*The problem*: Rewrite all the rows from the line containing "You are a computer-use" down to the line containing "[x=697, y=267]", both included, adding 63 to each coordinate in the answers and leaving the pictures out.

*Supplied data*:
----

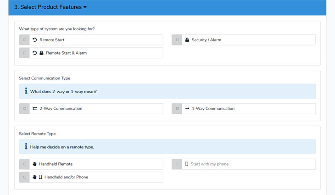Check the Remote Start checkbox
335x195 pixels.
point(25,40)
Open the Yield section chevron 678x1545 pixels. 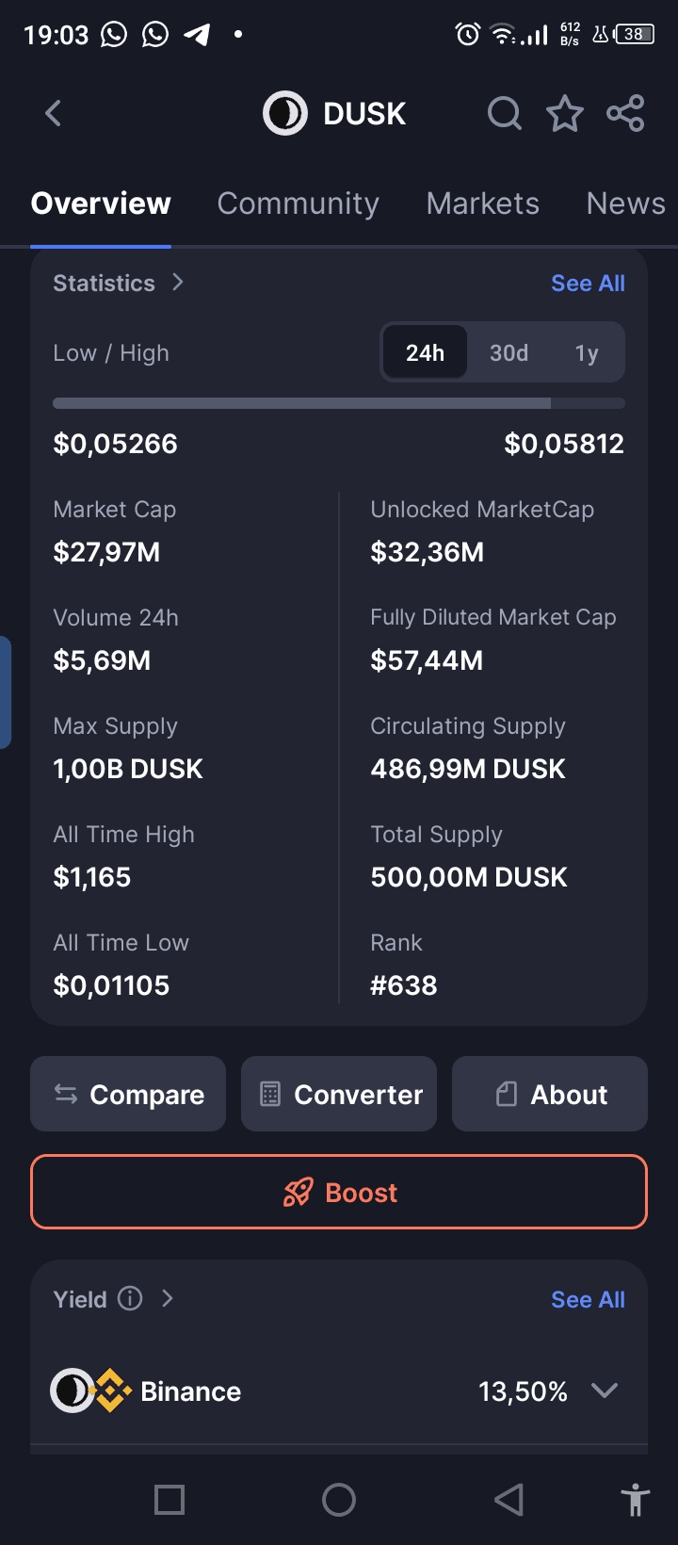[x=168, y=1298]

----

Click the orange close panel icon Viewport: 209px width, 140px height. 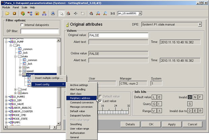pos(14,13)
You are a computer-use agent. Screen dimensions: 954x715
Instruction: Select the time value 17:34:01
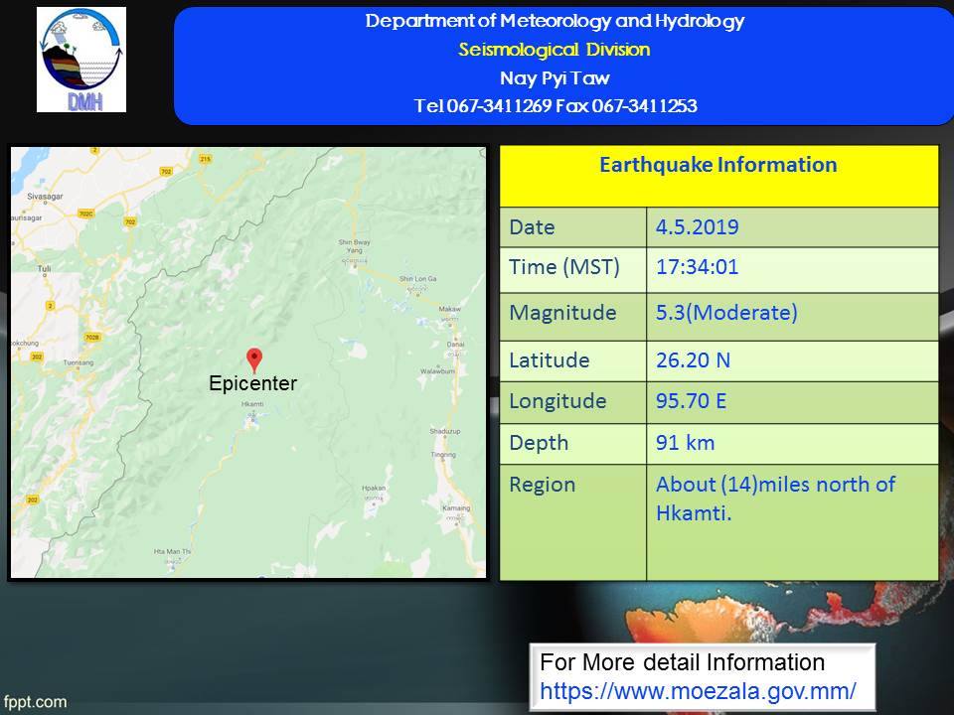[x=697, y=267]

----

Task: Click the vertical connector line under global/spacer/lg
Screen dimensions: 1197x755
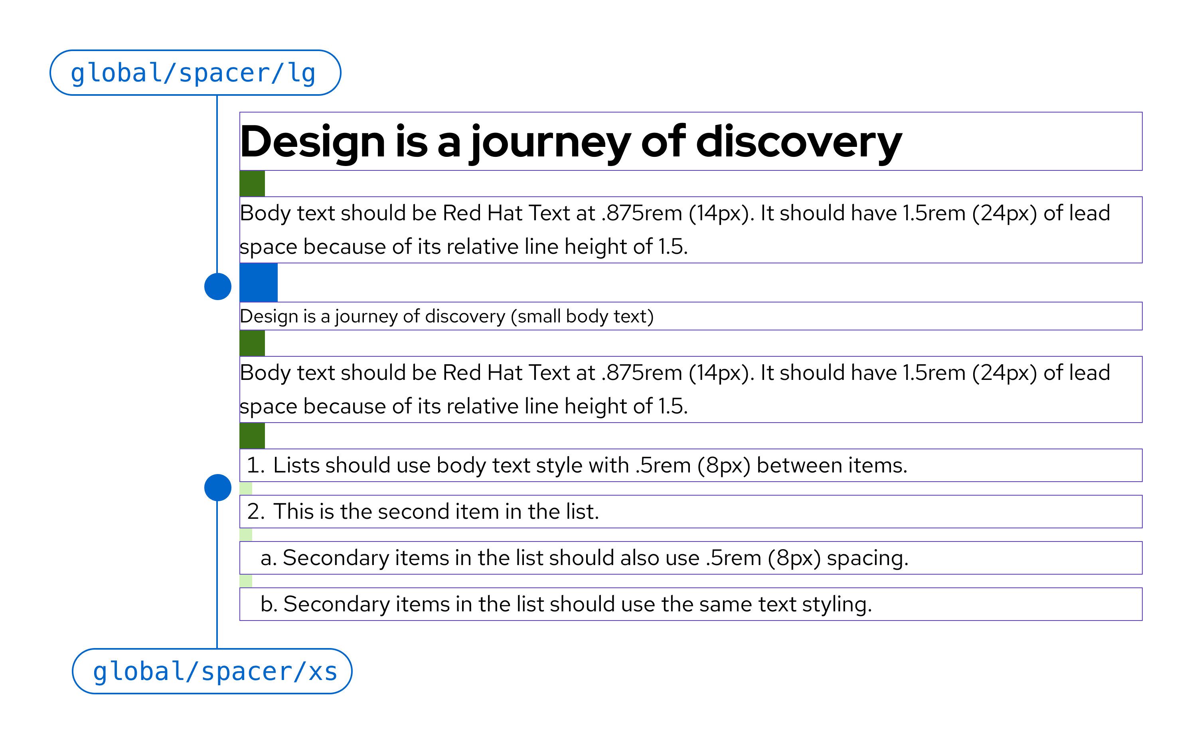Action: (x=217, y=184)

----

*Exercise response*:
You are a computer-use agent. Screen dimensions: 954x715
Instruction: Select the time value 17:34:01
[x=760, y=330]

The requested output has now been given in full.